* TASK DESCRIPTION
After locating the line with "The height and width of the screenshot is (812, 1499).", retype it and every later line exactly, stopping at the end of the records.

[Records from a data collection]
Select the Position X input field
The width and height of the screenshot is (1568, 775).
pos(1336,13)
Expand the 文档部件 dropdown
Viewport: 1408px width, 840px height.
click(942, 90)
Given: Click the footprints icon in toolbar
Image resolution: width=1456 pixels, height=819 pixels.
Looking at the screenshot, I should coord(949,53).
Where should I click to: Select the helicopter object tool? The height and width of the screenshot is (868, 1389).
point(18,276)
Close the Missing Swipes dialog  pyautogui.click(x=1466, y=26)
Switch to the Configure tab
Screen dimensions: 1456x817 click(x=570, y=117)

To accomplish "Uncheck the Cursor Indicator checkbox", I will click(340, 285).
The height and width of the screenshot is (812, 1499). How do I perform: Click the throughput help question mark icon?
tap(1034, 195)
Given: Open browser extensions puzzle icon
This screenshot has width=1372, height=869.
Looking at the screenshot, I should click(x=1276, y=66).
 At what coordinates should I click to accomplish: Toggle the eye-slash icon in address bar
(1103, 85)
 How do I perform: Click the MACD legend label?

* PROBLEM SOLUTION
The height and width of the screenshot is (812, 1499). How do I perform: Click the throughput help question mark icon?
tap(1034, 195)
Given: Open browser extensions puzzle icon
This screenshot has width=1372, height=869.
Looking at the screenshot, I should click(x=1276, y=66).
 At what coordinates should I click to accomplish: Toggle the eye-slash icon in address bar
(1103, 85)
 How do I perform: Click the MACD legend label?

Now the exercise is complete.